Serwis GrandPrix.com sugeruje, iż kierowca testowy zespołu McLaren może być obecnie zainteresowany posadą drugiego kierowcy z zespole Jordan, gdyż wspierająca go austriacka firma Superfund byłaby w stanie zasponsorować jego starty. Zwolnienie z kontraktu wiążącego Wurza z zespołem McLaren nie powinno stanowić zbyt wielkiego problemu, gdyż to właśnie zespół jest odpowiedzialny za stworzenie zbyt ciasnego auta, uniemożliwiając tym samym Austriakowi udział w testach. Wurz ma jednak silnych konkurentów w postaci dwóch reprezentantów Wysp Brytyjskich - Ralpha Firmana i Allana McNisha. W przypadku zatrudnienia jednego z nich zespół Jordan może liczyć na większe wsparcie finansowe od głównego sponsora, którym jest produkowana przez brytyjski koncern tytoniowy Gallaher Group Plc. marka Benson & Hedges.

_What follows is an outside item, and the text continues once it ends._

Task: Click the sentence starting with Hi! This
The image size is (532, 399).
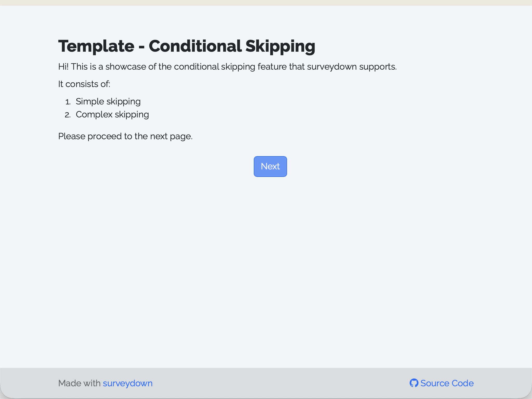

Nie pierwszy raz w historii zespół McLaren skonstruował auto, do którego nie mieści się jeden z kierowców tej stajni. W 1995 roku do ówczesnego bolidu MP4-10A nie mógł zmieścić się mistrz świata z 1992 roku - Nigel Mansell. Do kolejnej wersji tego auta Brytyjczyk zdołał się w końcu upchnąć, ale tylko po to, aby stwierdzić, iż nie nadaje się ono do prowadzenia. W efekcie Mansell stajnię z Woking opuścił tuż przed wyścigiem o Grand Prix Monako.